Ну ладно тогда: продолжу. Но я не могу просто оставить ее, Каролину, одну, когда в ней замуровано столько боли. Потому что теперь я знаю, каково это — как страшно холодно внутри, когда человек, единственный человек, которому тебе приходится доверять не только сейчас, но и всегда, ополчился на тебя. Из-за, понимаешь, моего отца. Который однажды… я не вспоминал об этом, ох — много лет. Мать купила мне плащ для школы. Из синего габардина, с ремнем и большими пуговицами. Отец, он этот плащ изучил — внимательно рассмотрел структуру ткани, словно подозревая, что в плаще таится оружие или контрабанда. А потом прочитал надпись на ярлыке: непромокаемый. Чушь, знаешь ли, лениво сказал мне он. Ты, может быть, в это не веришь, Джейми, — в то, что фабрикант посмел столь бесстыдно написать на вещи «непромокаемая», хотя совершенно очевидно, что она таковой не является. Потом он бросил мне вызов — вызов, которого я всегда страшился: Ты мне не веришь? Я и не верил, и не не верил — мне было плевать: это просто плащ. Мать купила мне плащ для школы: почему он стал чем-то другим? Ладно. Он велел мне надеть плащ, если я буду так любезен, и ненадолго выйти в сад. А мать спросила: зачем? Что ты делаешь? Чай мальчика уже почти готов — а на улице холодно и хоть глаз выколи. Вздор, злобно ответил отец: он же парень, так? Не ребенок. Или нет? Мать опустила взгляд. Я надел плащ (велик — он был мне велик) и пошел за отцом в сад. Я стоял там. Я стоял, а отец поливал меня из садового шланга, сверху вниз, снизу вверх, вдоль и поперек; пальцы мои закоченели и посинели, а слезы смешались с водяной пылью из шланга. Удовлетворившись, он выключил кран и подошел ко мне. Снимай, сказал он, и посмотрим, что у нас там, да?
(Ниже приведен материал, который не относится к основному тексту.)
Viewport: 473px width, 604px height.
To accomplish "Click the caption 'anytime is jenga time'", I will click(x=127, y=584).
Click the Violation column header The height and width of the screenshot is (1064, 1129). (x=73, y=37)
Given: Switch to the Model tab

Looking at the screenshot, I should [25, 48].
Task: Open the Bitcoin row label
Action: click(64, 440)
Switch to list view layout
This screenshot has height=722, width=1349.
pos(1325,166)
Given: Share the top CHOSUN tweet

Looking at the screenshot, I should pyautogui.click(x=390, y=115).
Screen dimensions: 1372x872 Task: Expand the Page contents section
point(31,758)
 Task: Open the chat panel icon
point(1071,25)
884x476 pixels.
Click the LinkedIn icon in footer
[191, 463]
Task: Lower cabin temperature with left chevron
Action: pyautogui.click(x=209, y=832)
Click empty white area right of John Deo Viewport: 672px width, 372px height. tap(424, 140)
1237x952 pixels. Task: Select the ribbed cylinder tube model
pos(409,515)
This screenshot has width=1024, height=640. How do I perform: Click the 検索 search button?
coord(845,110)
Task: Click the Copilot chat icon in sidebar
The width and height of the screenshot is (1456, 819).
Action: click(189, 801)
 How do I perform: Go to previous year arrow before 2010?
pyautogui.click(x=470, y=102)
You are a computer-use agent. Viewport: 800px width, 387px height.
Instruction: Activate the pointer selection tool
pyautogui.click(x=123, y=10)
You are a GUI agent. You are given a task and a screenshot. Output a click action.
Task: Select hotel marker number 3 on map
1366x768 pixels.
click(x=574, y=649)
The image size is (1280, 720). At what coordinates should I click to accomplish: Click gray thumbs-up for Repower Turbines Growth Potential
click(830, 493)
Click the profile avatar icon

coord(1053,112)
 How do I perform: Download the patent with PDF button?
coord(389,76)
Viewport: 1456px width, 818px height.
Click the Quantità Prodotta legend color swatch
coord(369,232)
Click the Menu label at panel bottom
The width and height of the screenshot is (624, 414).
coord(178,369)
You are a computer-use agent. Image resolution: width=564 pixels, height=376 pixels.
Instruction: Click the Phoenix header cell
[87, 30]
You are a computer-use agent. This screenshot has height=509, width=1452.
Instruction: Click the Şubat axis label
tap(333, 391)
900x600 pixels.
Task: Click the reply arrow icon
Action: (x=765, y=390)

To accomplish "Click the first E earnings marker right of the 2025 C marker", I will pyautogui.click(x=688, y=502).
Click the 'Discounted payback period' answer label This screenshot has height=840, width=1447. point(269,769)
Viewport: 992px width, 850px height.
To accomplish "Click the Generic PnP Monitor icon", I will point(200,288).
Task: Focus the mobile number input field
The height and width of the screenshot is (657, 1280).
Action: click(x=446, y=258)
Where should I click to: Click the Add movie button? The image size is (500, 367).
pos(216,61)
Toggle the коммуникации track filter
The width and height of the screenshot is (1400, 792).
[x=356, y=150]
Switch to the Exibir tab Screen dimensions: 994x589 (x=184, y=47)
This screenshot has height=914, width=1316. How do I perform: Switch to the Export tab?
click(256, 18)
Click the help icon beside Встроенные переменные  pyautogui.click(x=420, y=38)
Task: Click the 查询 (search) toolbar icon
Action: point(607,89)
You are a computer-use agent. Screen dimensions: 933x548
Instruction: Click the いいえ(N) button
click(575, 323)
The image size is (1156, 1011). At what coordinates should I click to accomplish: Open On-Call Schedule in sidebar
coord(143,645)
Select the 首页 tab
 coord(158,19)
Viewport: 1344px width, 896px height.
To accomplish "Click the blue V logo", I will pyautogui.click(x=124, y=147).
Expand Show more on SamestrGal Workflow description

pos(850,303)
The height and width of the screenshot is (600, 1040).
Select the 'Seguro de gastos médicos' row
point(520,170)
Он весил теперь добрую тонну, этот плащ, — мокрый насквозь, стекающий каплями, черный и блестящий, как спинка жука, стеганая подкладка покрылась темными мокрыми пятнами. Мой форменный пиджак промок, и рубашка под ним тоже. Брюки на коленках прилипли и немилосердно жгли кожу, и ручейки воды играли в догонялки на спине. Вот, сказал он, я же тебе говорил, да? Чушь, я же говорю. Люди, Джейми, врут: выучи это, выучи это назубок. Нельзя в наши дни, знаешь ли: нельзя по-настоящему доверять ни одной живой душе. А теперь иди в дом и выпей чаю, приятель, а то замерзнешь.
Грехи отца: они с тобой навсегда. Правда, Джуди? Обращался ли я с Каролиной так же плохо, как он со мной?
— Шшш… — шептала Джуди. — Продолжай. Продолжай.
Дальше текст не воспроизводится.